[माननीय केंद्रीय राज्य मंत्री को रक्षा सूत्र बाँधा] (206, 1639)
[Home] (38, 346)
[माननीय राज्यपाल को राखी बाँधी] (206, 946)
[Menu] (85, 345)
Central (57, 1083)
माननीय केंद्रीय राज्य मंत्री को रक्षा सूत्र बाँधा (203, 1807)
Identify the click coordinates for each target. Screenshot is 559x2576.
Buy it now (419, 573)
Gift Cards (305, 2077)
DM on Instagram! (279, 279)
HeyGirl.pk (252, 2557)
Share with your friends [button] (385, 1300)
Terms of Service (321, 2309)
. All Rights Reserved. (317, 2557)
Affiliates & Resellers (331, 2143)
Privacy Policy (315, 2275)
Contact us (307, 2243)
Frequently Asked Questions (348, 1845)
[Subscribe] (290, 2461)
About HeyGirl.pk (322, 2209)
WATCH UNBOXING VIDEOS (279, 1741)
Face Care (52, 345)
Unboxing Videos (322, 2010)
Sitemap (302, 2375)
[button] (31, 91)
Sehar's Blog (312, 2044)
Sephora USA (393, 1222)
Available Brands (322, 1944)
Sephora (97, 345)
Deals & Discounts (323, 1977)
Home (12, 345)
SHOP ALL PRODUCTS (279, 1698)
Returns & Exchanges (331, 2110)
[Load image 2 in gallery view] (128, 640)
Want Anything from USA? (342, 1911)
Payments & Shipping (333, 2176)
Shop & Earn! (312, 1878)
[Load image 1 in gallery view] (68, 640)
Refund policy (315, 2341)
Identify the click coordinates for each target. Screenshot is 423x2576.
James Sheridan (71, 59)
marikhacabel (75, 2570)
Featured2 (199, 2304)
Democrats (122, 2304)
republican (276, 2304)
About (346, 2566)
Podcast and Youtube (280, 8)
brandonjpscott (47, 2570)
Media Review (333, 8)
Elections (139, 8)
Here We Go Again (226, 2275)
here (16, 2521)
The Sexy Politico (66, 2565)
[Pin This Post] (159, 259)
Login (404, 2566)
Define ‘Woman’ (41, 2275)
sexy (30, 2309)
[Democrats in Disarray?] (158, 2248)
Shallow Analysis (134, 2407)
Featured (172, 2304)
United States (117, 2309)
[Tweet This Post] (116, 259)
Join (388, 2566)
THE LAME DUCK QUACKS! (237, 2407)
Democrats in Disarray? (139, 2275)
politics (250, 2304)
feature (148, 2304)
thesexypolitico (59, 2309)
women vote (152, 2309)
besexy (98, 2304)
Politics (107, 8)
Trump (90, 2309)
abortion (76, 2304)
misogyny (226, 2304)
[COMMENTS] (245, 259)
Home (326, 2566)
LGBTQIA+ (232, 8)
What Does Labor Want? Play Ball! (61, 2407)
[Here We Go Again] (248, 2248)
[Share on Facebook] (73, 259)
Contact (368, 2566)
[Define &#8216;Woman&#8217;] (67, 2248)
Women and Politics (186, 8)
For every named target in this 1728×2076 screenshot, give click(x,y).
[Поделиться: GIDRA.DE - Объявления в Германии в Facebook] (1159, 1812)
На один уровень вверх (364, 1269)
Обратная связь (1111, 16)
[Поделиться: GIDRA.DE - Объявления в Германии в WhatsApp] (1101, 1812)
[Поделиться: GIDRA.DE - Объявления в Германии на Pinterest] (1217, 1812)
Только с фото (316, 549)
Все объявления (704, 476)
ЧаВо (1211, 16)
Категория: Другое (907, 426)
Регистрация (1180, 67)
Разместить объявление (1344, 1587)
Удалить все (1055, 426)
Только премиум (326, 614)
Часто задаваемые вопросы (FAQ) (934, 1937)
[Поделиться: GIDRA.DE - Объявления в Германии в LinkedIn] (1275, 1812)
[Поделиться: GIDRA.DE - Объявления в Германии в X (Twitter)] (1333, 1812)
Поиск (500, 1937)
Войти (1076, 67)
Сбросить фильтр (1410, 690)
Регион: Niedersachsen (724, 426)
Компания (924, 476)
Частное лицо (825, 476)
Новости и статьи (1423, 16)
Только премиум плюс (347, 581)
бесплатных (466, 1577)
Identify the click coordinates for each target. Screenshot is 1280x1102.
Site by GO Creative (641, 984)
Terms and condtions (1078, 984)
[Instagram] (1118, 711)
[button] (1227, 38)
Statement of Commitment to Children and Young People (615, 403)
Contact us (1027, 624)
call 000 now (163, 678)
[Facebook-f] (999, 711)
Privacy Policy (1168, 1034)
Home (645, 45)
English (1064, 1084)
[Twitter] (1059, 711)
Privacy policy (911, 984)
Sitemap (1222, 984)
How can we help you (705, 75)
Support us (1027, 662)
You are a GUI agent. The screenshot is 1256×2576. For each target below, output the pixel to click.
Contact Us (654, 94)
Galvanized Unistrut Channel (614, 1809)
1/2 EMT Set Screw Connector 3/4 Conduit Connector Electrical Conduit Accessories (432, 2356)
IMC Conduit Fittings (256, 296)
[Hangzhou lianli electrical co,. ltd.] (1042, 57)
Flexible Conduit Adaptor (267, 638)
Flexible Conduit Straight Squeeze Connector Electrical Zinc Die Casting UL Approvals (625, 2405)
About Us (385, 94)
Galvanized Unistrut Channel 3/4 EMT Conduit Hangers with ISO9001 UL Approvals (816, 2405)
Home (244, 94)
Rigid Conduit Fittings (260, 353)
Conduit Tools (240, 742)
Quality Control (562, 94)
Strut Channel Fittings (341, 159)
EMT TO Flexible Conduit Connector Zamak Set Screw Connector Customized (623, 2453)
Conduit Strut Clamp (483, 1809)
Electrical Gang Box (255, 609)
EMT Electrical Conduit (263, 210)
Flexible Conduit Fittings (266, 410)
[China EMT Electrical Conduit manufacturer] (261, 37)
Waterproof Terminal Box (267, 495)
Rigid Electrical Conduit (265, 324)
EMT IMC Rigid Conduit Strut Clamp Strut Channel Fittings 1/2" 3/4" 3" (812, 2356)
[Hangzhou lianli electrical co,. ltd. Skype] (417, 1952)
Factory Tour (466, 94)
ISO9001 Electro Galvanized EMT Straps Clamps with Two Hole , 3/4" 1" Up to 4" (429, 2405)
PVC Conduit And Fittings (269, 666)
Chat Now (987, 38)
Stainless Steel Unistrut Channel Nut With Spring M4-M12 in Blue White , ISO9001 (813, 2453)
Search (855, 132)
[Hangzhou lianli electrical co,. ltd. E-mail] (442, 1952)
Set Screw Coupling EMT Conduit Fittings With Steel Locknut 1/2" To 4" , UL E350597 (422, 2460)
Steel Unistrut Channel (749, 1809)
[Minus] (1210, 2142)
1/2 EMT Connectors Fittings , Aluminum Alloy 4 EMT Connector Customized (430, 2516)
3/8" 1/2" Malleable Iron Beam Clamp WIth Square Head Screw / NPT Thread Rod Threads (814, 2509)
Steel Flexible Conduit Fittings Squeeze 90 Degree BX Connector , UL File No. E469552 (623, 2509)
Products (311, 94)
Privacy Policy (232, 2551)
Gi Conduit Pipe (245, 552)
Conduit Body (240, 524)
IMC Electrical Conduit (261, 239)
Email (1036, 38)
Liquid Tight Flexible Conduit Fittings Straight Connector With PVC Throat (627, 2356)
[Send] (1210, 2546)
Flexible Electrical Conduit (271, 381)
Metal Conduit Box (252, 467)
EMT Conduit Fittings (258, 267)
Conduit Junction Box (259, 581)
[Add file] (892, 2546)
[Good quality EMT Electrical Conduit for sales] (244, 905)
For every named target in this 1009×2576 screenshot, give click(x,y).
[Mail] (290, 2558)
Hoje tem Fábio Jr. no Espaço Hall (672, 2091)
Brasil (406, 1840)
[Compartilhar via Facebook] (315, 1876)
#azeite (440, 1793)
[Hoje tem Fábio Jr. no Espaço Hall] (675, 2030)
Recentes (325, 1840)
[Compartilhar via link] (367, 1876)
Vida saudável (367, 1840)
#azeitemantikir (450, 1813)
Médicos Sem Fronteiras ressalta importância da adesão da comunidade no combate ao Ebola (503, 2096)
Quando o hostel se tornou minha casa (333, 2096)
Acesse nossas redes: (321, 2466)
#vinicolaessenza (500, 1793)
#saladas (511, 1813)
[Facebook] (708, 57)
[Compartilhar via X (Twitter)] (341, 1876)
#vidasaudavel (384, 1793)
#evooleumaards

## EXERCISE DETAILS
Please copy, exactly and with nothing else, the lines above beginning at the line that has "Screenshot is 423x2576." and ending with the line that has "[button] (1227, 38)".

## ANSWER SECTION
Identify the click coordinates for each target. Screenshot is 423x2576.
James Sheridan (71, 59)
marikhacabel (75, 2570)
Featured2 (199, 2304)
Democrats (122, 2304)
republican (276, 2304)
About (346, 2566)
Podcast and Youtube (280, 8)
brandonjpscott (47, 2570)
Media Review (333, 8)
Elections (139, 8)
Here We Go Again (226, 2275)
here (16, 2521)
The Sexy Politico (66, 2565)
[Pin This Post] (159, 259)
Login (404, 2566)
Define ‘Woman’ (41, 2275)
sexy (30, 2309)
[Democrats in Disarray?] (158, 2248)
Shallow Analysis (134, 2407)
Featured (172, 2304)
United States (117, 2309)
[Tweet This Post] (116, 259)
Join (388, 2566)
THE LAME DUCK QUACKS! (237, 2407)
Democrats in Disarray? (139, 2275)
politics (250, 2304)
feature (148, 2304)
thesexypolitico (59, 2309)
women vote (152, 2309)
besexy (98, 2304)
Politics (107, 8)
Trump (90, 2309)
abortion (76, 2304)
misogyny (226, 2304)
[COMMENTS] (245, 259)
Home (326, 2566)
LGBTQIA+ (232, 8)
What Does Labor Want? Play Ball! (61, 2407)
[Here We Go Again] (248, 2248)
[Share on Facebook] (73, 259)
Contact (368, 2566)
[Define &#8216;Woman&#8217;] (67, 2248)
Women and Politics (186, 8)
For every named target in this 1728×2076 screenshot, give click(x,y).
[Поделиться: GIDRA.DE - Объявления в Германии в Facebook] (1159, 1812)
На один уровень вверх (364, 1269)
Обратная связь (1111, 16)
[Поделиться: GIDRA.DE - Объявления в Германии в WhatsApp] (1101, 1812)
[Поделиться: GIDRA.DE - Объявления в Германии на Pinterest] (1217, 1812)
Только с фото (316, 549)
Все объявления (704, 476)
ЧаВо (1211, 16)
Категория: Другое (907, 426)
Регистрация (1180, 67)
Разместить объявление (1344, 1587)
Удалить все (1055, 426)
Только премиум (326, 614)
Часто задаваемые вопросы (FAQ) (934, 1937)
[Поделиться: GIDRA.DE - Объявления в Германии в LinkedIn] (1275, 1812)
[Поделиться: GIDRA.DE - Объявления в Германии в X (Twitter)] (1333, 1812)
Поиск (500, 1937)
Войти (1076, 67)
Сбросить фильтр (1410, 690)
Регион: Niedersachsen (724, 426)
Компания (924, 476)
Частное лицо (825, 476)
Новости и статьи (1423, 16)
Только премиум плюс (347, 581)
бесплатных (466, 1577)
Identify the click coordinates for each target. Screenshot is 1280x1102.
Site by GO Creative (641, 984)
Terms and condtions (1078, 984)
[Instagram] (1118, 711)
[button] (1227, 38)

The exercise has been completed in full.